In my experience, most students don’t learn for the knowledge to be gained by learning; they learn to further their careers. During my undergraduate degree, I wasn’t particularly excited about learning the ins and outs of the French subjunctive or understanding how the GDR was portrayed in German films; I mostly just wanted the certificate to say that I had more or less mastered French and German, so that I could become a translator.
Though many students are passionate about their subjects before they arrive at university, there often comes a point (probably during a two hour lecture or a mammoth revision session) when that loves dies, and is replaced by the simple desire for a 2.1 or even that absolute minimum of 40%.
Whilst universities are full of the best brains around, many of these brains are not doing what they’re best at – learning, questioning, and creating -, because there is, of course, a difference between learning and studying. They’re simply going through the motions of being students, and preparing for life in the world of work.

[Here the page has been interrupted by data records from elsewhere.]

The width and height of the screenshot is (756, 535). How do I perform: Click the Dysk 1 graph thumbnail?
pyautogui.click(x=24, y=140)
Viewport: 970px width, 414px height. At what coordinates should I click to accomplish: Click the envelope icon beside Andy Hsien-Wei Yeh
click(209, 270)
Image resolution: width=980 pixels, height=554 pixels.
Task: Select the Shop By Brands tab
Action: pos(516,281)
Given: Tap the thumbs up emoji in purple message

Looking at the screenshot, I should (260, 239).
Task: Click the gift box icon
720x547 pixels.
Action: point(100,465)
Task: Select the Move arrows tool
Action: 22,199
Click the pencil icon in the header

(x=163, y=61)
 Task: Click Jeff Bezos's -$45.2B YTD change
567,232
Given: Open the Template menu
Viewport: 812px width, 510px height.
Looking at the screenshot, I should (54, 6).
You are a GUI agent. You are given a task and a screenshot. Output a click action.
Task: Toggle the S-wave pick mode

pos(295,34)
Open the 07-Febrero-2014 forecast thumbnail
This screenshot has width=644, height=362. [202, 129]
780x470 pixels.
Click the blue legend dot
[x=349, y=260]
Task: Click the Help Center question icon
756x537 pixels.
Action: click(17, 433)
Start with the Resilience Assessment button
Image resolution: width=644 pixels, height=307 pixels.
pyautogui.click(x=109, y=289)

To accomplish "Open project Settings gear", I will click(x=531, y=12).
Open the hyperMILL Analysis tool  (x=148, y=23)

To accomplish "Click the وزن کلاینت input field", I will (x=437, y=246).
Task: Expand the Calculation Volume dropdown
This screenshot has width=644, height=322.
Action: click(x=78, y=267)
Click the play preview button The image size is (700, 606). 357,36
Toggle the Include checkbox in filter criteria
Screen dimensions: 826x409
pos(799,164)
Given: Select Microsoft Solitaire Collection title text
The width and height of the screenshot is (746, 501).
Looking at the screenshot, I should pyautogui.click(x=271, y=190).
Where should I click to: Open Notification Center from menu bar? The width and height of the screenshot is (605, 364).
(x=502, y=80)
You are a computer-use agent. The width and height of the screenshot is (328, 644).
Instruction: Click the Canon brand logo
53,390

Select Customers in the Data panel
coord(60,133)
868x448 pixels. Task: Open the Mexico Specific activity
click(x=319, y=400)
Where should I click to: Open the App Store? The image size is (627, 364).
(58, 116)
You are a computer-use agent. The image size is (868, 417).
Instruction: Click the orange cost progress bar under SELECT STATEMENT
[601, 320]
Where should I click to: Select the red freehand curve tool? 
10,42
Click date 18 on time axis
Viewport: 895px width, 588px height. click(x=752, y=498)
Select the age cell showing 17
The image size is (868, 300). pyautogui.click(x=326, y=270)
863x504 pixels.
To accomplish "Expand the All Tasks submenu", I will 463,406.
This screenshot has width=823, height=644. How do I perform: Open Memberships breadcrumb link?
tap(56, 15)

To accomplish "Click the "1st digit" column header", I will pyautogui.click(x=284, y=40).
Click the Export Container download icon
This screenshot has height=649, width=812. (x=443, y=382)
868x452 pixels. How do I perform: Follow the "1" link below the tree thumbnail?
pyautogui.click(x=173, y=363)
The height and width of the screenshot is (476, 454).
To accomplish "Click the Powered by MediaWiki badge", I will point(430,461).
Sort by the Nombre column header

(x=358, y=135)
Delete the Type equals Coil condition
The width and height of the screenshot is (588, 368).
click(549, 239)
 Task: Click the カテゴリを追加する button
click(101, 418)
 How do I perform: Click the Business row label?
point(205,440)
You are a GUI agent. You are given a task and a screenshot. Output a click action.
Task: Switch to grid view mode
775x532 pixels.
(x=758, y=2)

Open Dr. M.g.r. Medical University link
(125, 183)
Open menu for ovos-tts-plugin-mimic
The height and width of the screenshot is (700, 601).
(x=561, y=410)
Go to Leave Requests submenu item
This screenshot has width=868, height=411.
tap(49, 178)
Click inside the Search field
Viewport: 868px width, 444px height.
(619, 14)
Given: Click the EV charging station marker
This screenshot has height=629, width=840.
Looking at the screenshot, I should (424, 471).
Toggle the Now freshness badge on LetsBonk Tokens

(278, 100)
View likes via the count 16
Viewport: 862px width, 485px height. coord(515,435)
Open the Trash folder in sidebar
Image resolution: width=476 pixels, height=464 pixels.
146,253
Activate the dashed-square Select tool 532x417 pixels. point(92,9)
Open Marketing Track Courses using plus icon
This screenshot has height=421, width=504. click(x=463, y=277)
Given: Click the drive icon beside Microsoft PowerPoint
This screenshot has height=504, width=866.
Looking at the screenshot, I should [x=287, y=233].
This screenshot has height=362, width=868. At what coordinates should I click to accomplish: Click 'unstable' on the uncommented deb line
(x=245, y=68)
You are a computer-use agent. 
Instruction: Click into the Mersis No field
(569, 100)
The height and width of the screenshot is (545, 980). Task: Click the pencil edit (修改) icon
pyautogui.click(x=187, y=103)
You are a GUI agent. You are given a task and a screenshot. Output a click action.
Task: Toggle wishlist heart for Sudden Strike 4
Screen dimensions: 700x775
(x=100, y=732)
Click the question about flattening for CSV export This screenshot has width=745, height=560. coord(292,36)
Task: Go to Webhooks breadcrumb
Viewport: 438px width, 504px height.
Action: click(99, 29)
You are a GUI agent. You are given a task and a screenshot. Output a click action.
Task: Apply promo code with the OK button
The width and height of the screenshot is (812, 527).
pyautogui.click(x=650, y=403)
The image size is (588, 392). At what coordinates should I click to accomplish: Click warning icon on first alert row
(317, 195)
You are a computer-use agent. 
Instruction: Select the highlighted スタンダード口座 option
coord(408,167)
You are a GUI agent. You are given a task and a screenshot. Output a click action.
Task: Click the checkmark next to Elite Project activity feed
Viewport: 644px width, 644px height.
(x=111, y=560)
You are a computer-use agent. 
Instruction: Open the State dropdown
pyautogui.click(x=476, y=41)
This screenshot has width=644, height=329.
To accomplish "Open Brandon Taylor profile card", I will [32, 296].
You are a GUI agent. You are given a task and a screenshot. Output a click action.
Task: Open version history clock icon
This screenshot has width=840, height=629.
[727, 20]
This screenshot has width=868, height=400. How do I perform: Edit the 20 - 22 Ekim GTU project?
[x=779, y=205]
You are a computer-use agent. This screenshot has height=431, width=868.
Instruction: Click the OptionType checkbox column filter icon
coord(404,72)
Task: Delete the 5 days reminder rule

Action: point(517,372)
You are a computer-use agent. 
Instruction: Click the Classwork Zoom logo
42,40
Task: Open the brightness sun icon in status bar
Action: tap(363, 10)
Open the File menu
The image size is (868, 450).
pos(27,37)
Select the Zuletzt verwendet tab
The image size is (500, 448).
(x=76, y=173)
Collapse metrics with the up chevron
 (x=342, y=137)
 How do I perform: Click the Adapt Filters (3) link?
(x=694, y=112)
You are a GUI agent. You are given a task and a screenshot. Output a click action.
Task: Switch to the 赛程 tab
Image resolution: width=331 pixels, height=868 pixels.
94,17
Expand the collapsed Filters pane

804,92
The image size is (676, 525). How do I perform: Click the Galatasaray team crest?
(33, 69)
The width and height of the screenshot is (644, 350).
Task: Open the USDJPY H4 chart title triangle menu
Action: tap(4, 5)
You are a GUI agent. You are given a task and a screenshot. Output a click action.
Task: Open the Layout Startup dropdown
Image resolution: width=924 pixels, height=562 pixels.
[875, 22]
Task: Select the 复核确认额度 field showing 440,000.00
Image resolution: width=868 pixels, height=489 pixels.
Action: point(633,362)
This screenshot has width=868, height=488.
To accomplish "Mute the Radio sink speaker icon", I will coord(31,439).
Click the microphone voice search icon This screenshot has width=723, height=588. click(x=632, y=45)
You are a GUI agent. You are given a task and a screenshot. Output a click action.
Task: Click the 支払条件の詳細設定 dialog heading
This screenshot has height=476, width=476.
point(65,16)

Of course this isn’t true of every student. Each campus has its share of passionate doers, go getters and world changers. These are the students, I suspect, who have already heard of TEDx. Maybe they’ve already been to an event or helped to organise one. But this post isn’t about those students.
The particular power of the presence of TEDx events at universities lies in the potential to wake up those students who are plodding through university life, not questioning, and not really learning.
Bringing TEDx to universities is an opportunity to reach those students, and to reintroduce them to the power and fun of learning for knowledge and for personal gain, and to show them that learning and ideas can be relevant, exciting, and useful in their everyday lives. It’s an opportunity to join together great ideas and great minds.
And, if just one idea worth sharing resonates with one student on 8th December, TEDx UoN will have succeeded in sowing the seeds for more ideas worth sharing in the future, from that student.
Note: the opinions expressed in this post are those of the author, not TEDxUoN.